Owei Lakemfa

July 8, 2009

General Oluleye’s legacy

By Owei Lakemfa
JAMES JAYEOLA Oluleye, a retired Major-General and former member of the General Murtala Muhammed/Olusegun Obasanjo junta passed away Thursday July 2, 2009.  He was 80 years old.

His role in our history was his revelation of the internal runnings of military regimes; essentially that military rule is like buccaneers seizing a ship and helping themselves to the spoils of their conquest.

Although he never planned or participated in any of the litany of coups and attempted coups, he was a beneficiary of coups as he served as Minister, first in Establishment and Service Matters, and later in Finance.

However, in his book Military Leadership in Nigeria:1966-1978 he argued that: “A military coup d’etat is the greatest act of cowardice as their victims are slaughtered in cold blood without a chance to challenge the assassins”.

His characterisation of the generals who ruled us from 1966 were insightful and hilarious. For example, of Brigadier Hassan Usman Katsina he wrote:
“Throughout the war, the Chief of Staff (Army) never spared his ponies time to rest until he had a near fatal fall at the Lagos Polo ground which gave them some rest.  On recovery, he resumed playing”.

Oluleye’s most reflective and insightful characterisation was that of Murtala Ramat Muhammed, the late general who ruled for six months from July 29, 1975.  He wrote about Muhammed

“He was kind-hearted even as a bully… He had fixed ideas of things.  To him every human organisation was a military machine that can be worked to death without question.

He was religious to the extent of relying on divination to fix his D-days for operations.

This forced him to abandon the basic rules of war.  He had very little respect for constituted authority while he would not tolerate disrespect from subordinates… Owing to lack of adequate preparations and dependence on divination, his amphibious operations to capture Onitsha from Asaba were surprisingly thwarted”.

There was a coup on July 29, 1975, and Muhammed emerged Head of State with Olusegun Obasanjo, a sly, self-opinionated and vindictive General as his Deputy. When the duo posted Oluleye to the Nigeria Defence Academy as the Commandant, he declined.

Then they ordered him to tender his letter of resignation, the courageous soldier refused on the basis that he had not failed the nation.

He was later appointed the Federal Commissioner (Minister) for Establishment and Service Matters.  This was two weeks after the coup and the main preoccupation of the regime seemed to be the mass sack of public officers at Federal and state levels.

The mass purge which neither spared the Permanent Secretary nor the cleaner, the honest staff nor the dishonest, the productive worker nor the “deadwood”, was carried out “with immediate effect”.  This craving for cheap popularity destroyed the public service as even public servants on official training were classified as being absent from duty and sacked!

The generals saw the civil service as a military objective to be destroyed and civil servants as enemies to be humiliated, conquered and subject to the vagaries of military misrule.

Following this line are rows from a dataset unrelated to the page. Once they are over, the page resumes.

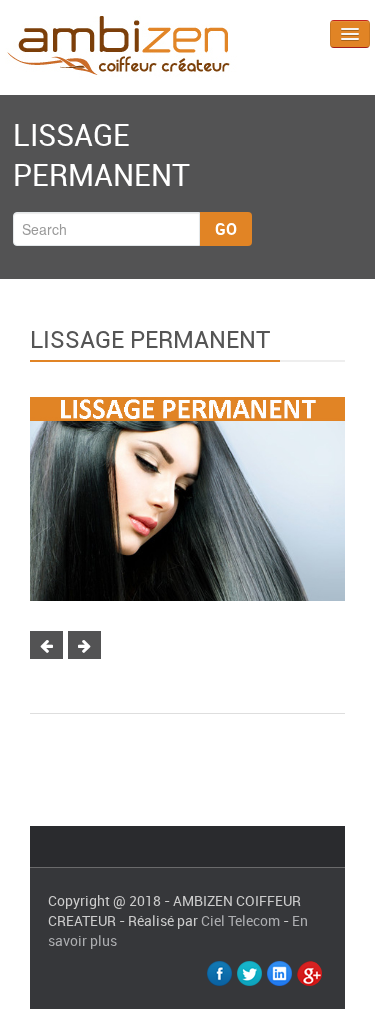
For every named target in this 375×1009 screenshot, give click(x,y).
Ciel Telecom (240, 920)
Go (226, 229)
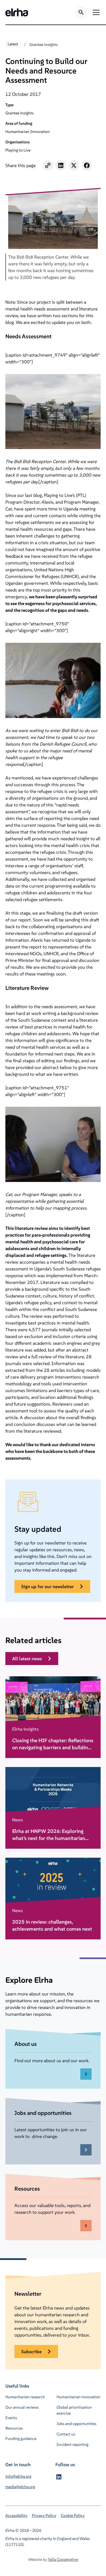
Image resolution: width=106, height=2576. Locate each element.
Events (11, 2417)
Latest (13, 43)
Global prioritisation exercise (74, 2410)
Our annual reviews (22, 2407)
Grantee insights (43, 44)
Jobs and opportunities (76, 2423)
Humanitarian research (25, 2396)
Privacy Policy (44, 2515)
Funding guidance (20, 2438)
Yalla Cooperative (63, 2559)
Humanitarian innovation (78, 2396)
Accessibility (16, 2515)
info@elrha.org (18, 2476)
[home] (16, 12)
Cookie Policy (73, 2515)
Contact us (66, 2434)
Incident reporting (72, 2444)
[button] (95, 12)
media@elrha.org (20, 2486)
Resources (14, 2428)
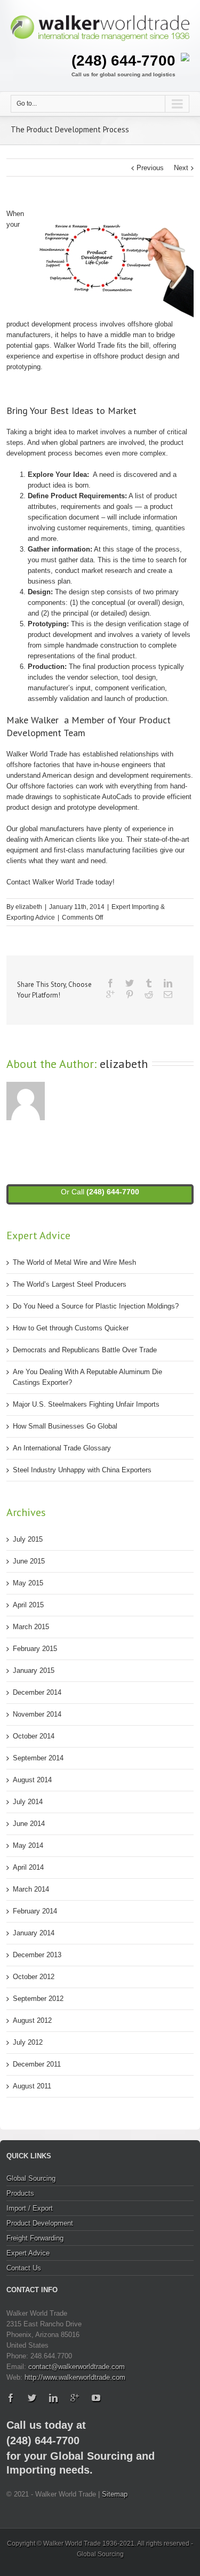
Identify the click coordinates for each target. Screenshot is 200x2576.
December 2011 (37, 2064)
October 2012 (33, 1977)
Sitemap (114, 2494)
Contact (18, 882)
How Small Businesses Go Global (65, 1426)
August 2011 (32, 2086)
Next (181, 168)
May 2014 (28, 1845)
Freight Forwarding (34, 2238)
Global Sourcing (30, 2178)
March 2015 (31, 1627)
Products (20, 2193)
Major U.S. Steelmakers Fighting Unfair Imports (86, 1404)
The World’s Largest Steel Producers (69, 1284)
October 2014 (33, 1736)
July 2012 (28, 2042)
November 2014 (37, 1714)
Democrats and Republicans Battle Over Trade (85, 1350)
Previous (150, 168)
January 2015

After the first wave of the mass purge, Obasanjo sent out a memo on October 14, 1975 ordering the compilation of more names of Public Servants to be retired.  Oluleye as Minister of Establishment picked up courage to confront his bosses and in the process put his career on line and his life in danger.

In an October 17, 1975 response he pointedly told the regime “As at date, I have none of them (Staff) to recommend for retirement”.

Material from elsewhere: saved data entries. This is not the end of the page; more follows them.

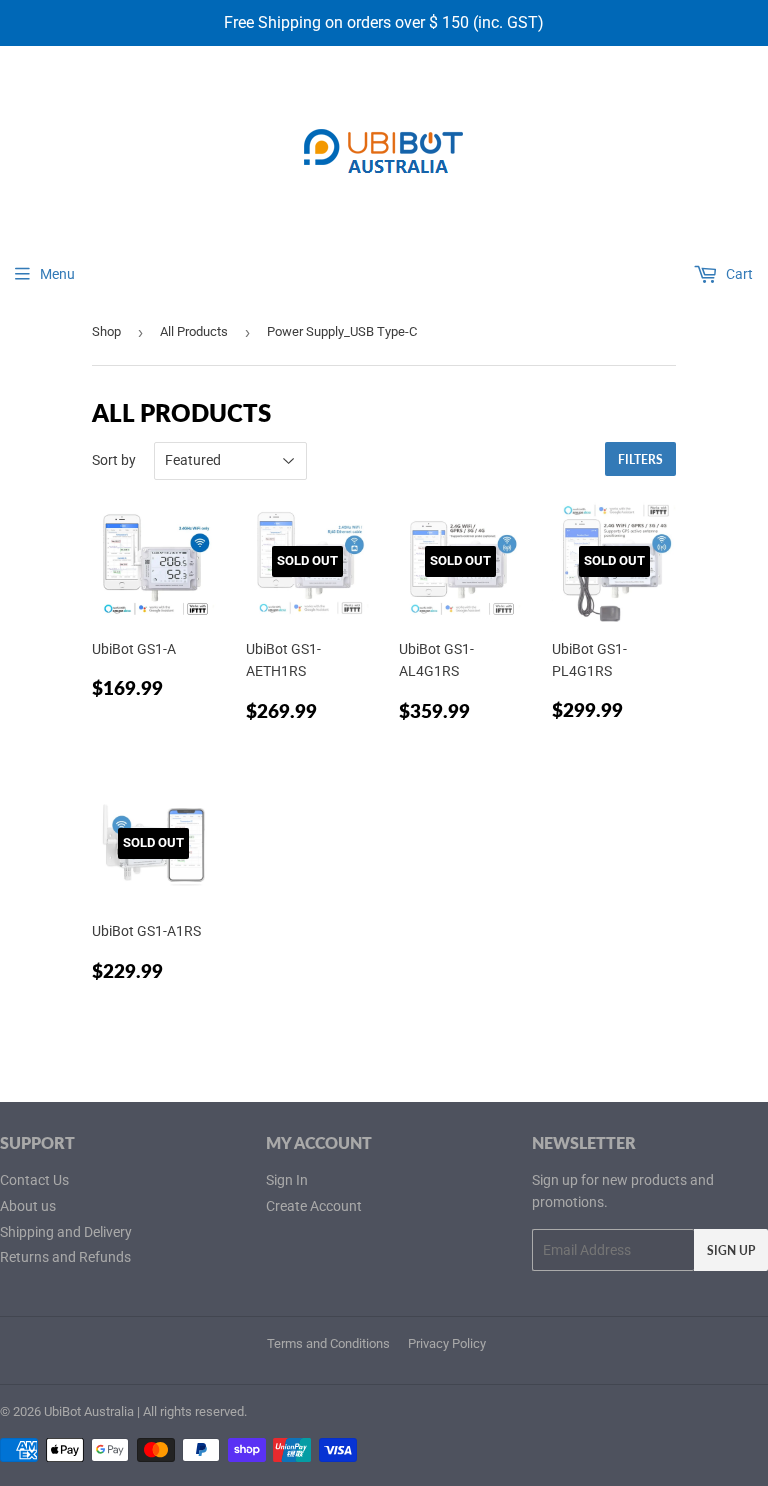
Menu (57, 274)
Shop (106, 331)
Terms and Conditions (328, 1343)
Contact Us (34, 1180)
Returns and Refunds (65, 1257)
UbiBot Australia (89, 1411)
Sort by (114, 460)
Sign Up (731, 1250)
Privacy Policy (447, 1343)
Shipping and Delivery (66, 1232)
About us (28, 1206)
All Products (194, 331)
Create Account (314, 1206)
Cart (738, 274)
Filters (640, 459)
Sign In (287, 1180)
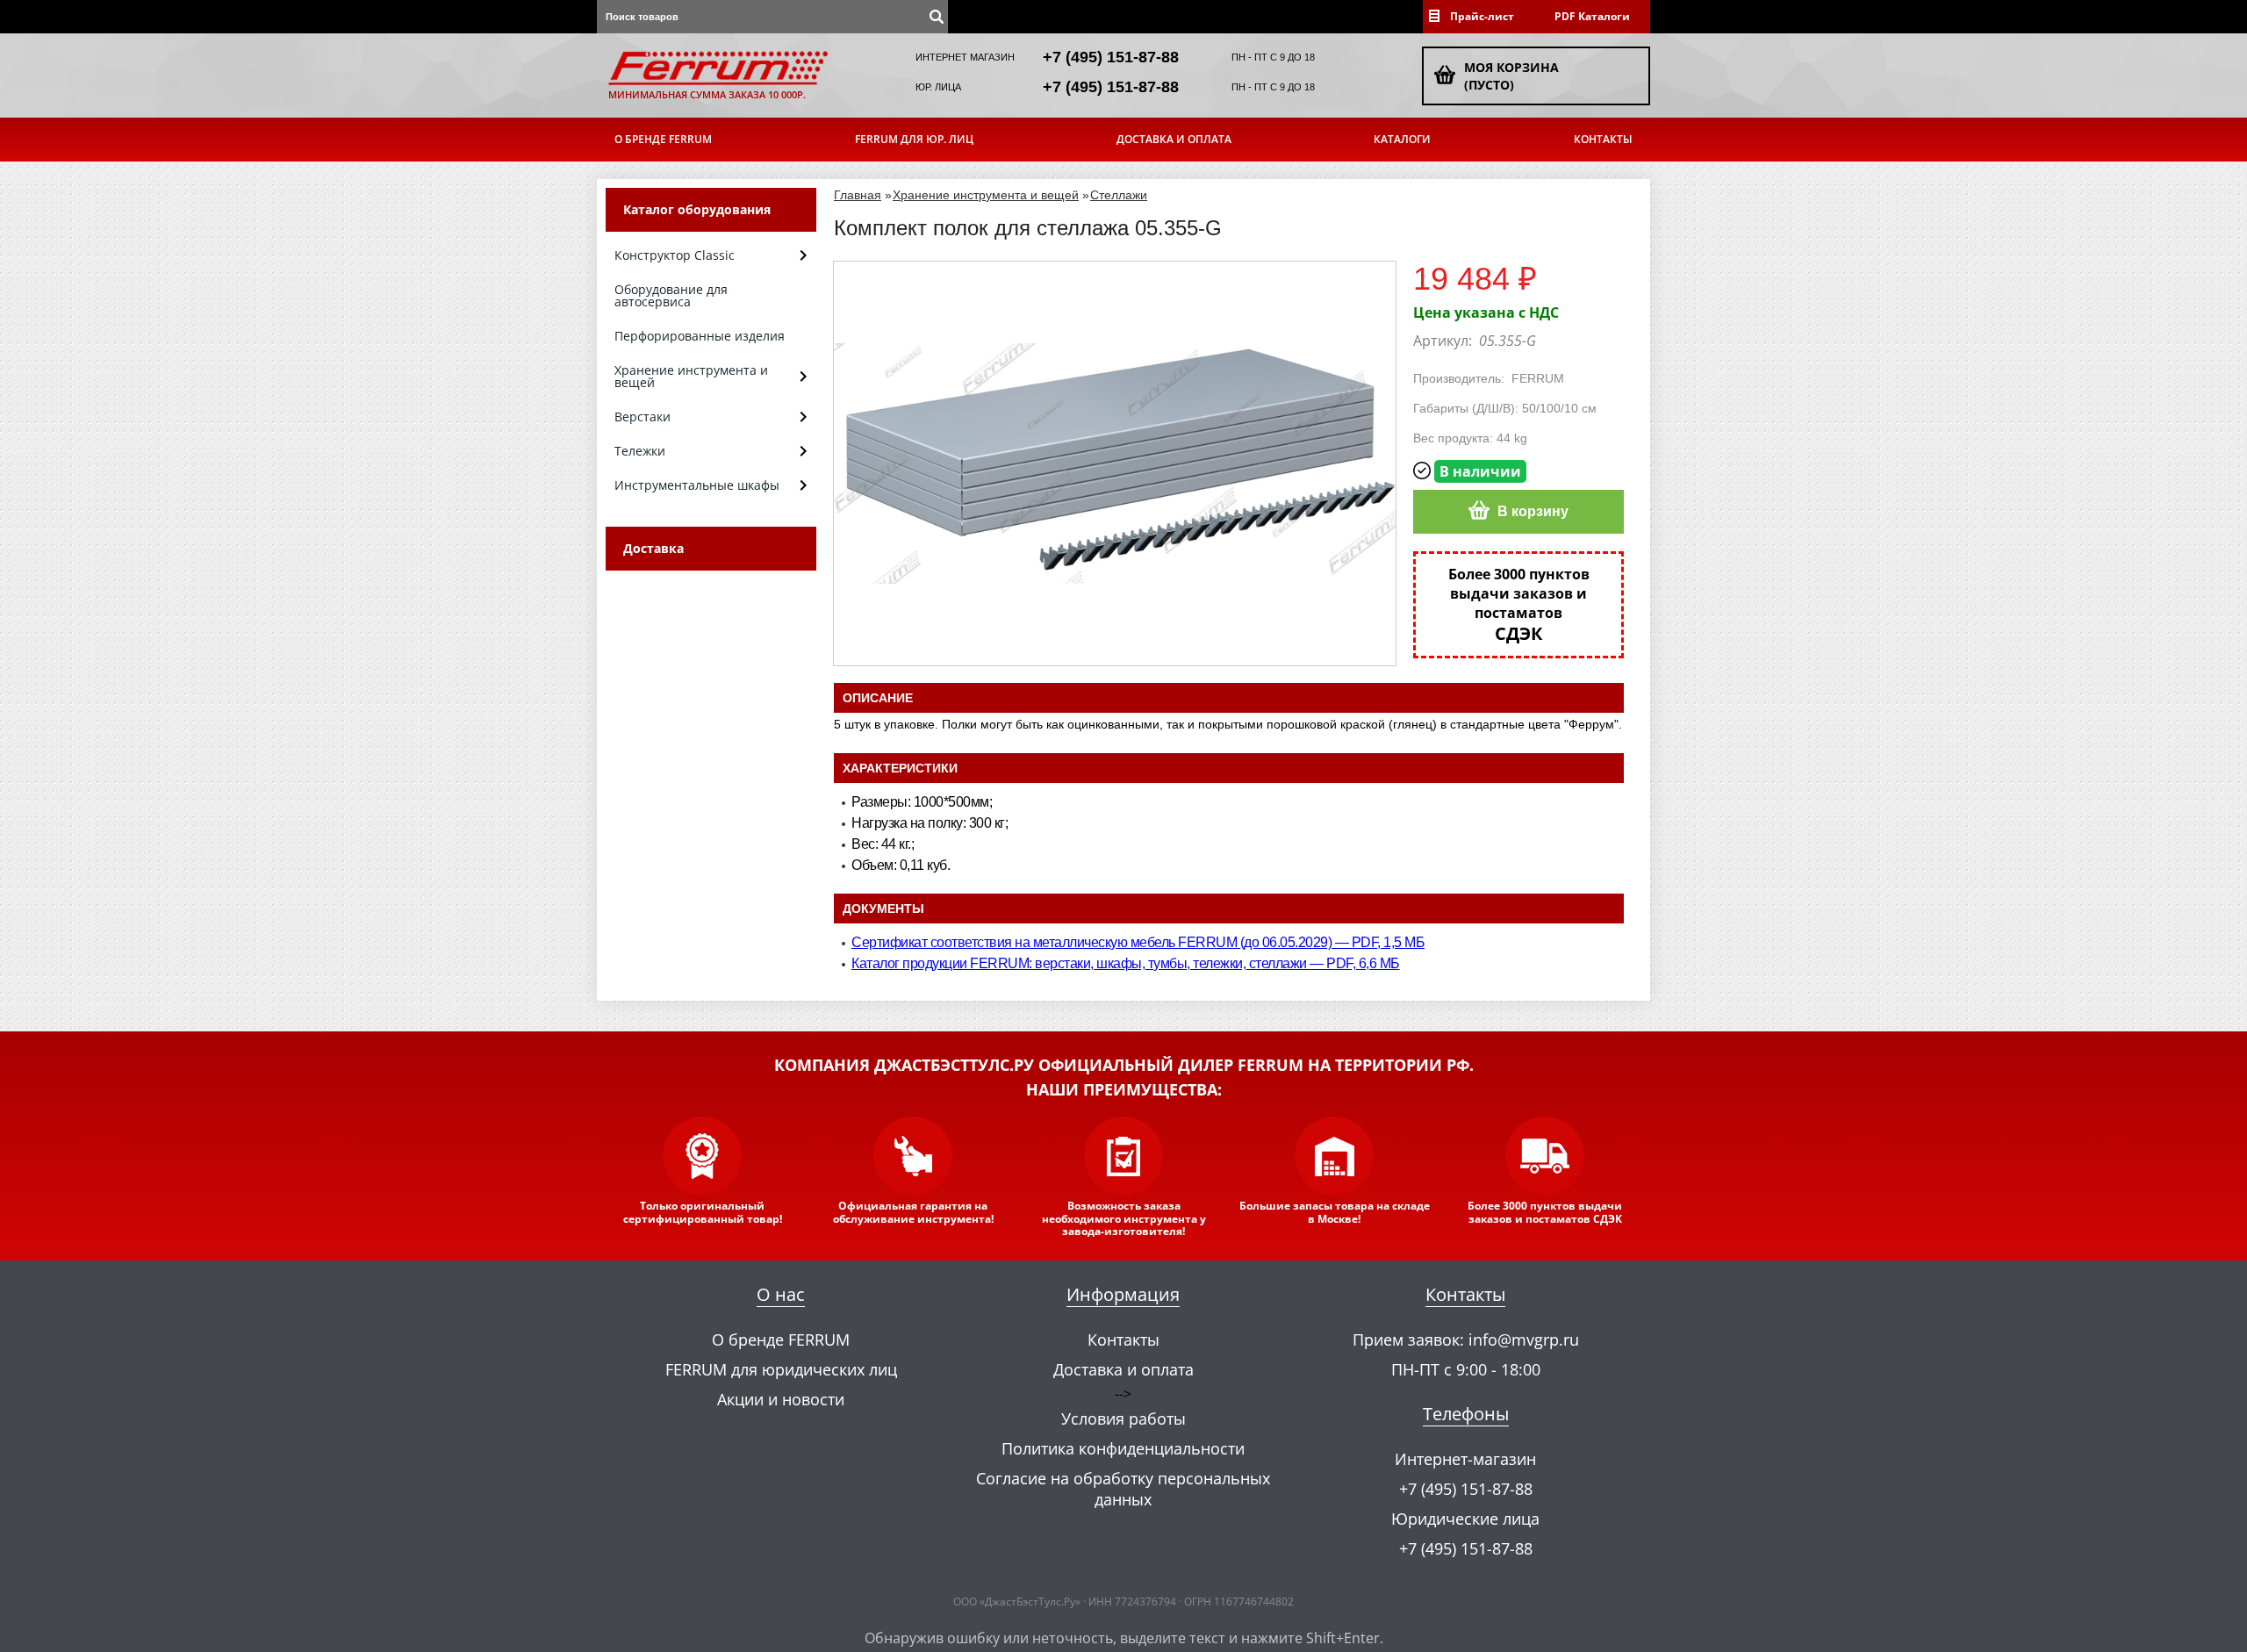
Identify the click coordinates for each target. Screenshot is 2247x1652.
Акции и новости (780, 1399)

He went on to tell Muhammed and Obasanjo “Some damned honest and devoted people had fallen… The future of many dependants will be ruined where an honest public servant is sent on retirement on spurious excuses.

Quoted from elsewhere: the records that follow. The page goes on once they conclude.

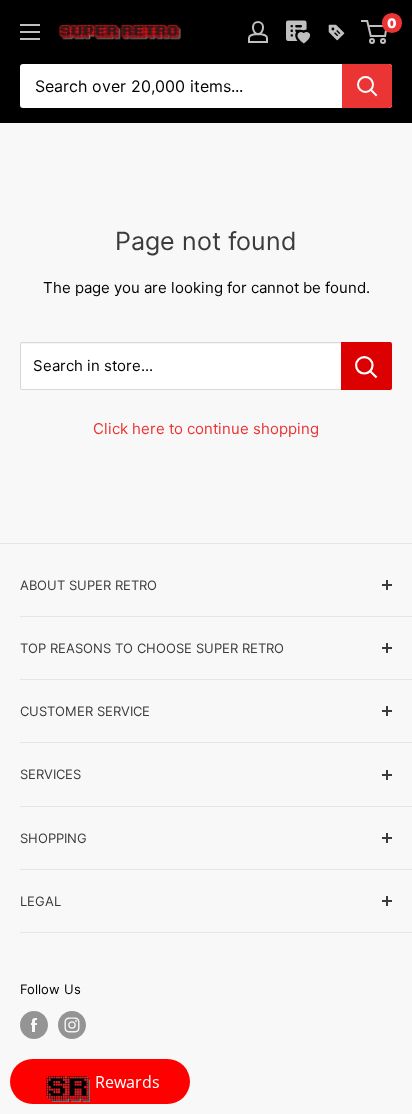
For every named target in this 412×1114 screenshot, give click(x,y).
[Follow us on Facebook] (34, 1025)
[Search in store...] (366, 366)
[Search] (367, 86)
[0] (375, 32)
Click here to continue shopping (206, 428)
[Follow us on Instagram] (72, 1025)
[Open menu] (30, 32)
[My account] (258, 32)
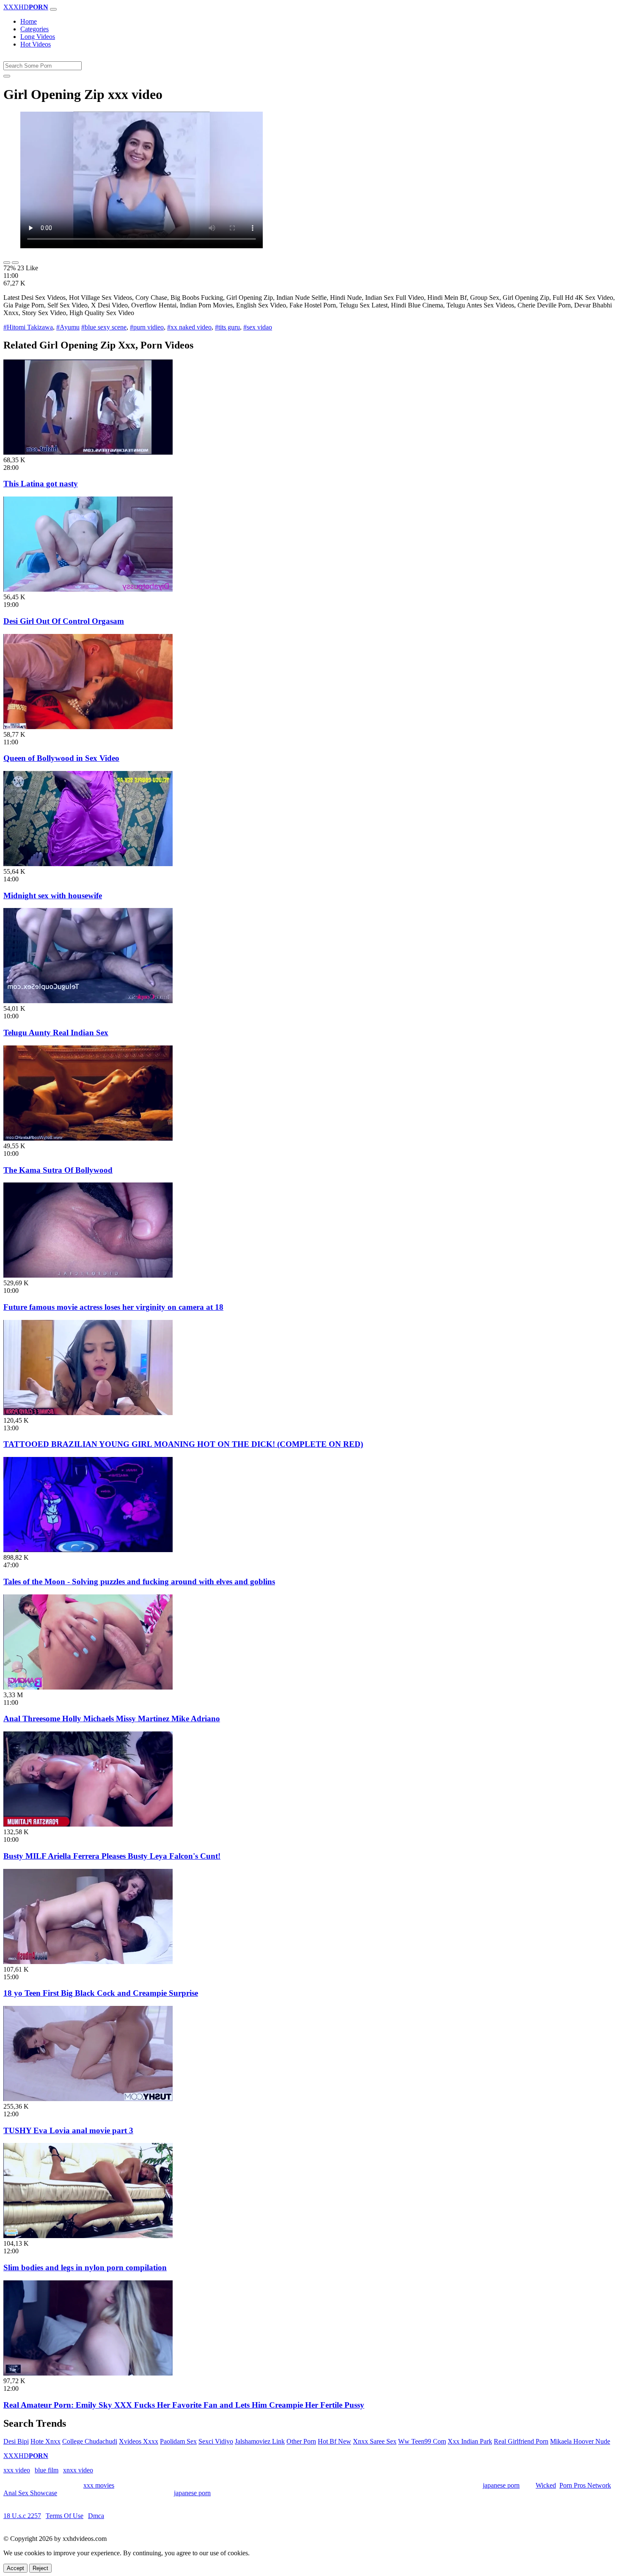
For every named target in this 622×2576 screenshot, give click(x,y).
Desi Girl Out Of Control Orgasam (63, 621)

Such a man will never recover from the shock until possibly his retirement benefits are exhausted … I think the exercise done so far has ruined the Public Service.  A further exercise is tantamount to calling for a complete disaster”.

General Muhammed fumed that Oluleye was not loyal to the new government. Within four days, he was hauled before a ‘court’ chaired by Muhammed.The charge was corruption;  When it fell through, Oluleye was pronounced a mental case.

This verdict ironically was to save Obasanjo when the committee investigating cases of military officers with divided loyalty, conflict of interest and unexplained sources of wealth, recommended Obasanjo’s compulsory retirement.

Muhammed realised that for ethnic sensibilities, he would have to replace Obasanjo with another Yoruba officer and that the most eligible was Oluleye.

The then Secretary to the Government, Allison Akene Ayida quoted Muhammed as saying that “If I had to work with James as Chief of Staff Supreme Headquarters, I will go on record as the first Head of State to have personally shot his number two and that will be a disgrace to Nigeria  and Africa” So Obasanjo was saved.

Oluleye also laid bare the motive for Bisalla’s alleged participation in the attempted coup that led to the assassination of Muhammed.

Five months after the coup, Bisalla’s course mates promoted themselves; while Muhammed became a full general, Obasanjo became Lieutenant General.

To worsen matters, Theophilus Yakubu Danjuma who was Bisalla’s Staff officer when the latter was Commanding the 1st Infantry Division, was promoted Lieutenant General and Chief of Army Staff while Bisalla was promoted a Major General.

What Oluleye showed is how coups, politics and thirst for power destroyed discipline and professionalism in the military to the extent where the army became an institution of “any thing goes”.Oluleye’s legacy is primarily that he spoke the truth to his colleagues, analysed the problem with the military and put these on record for future generations.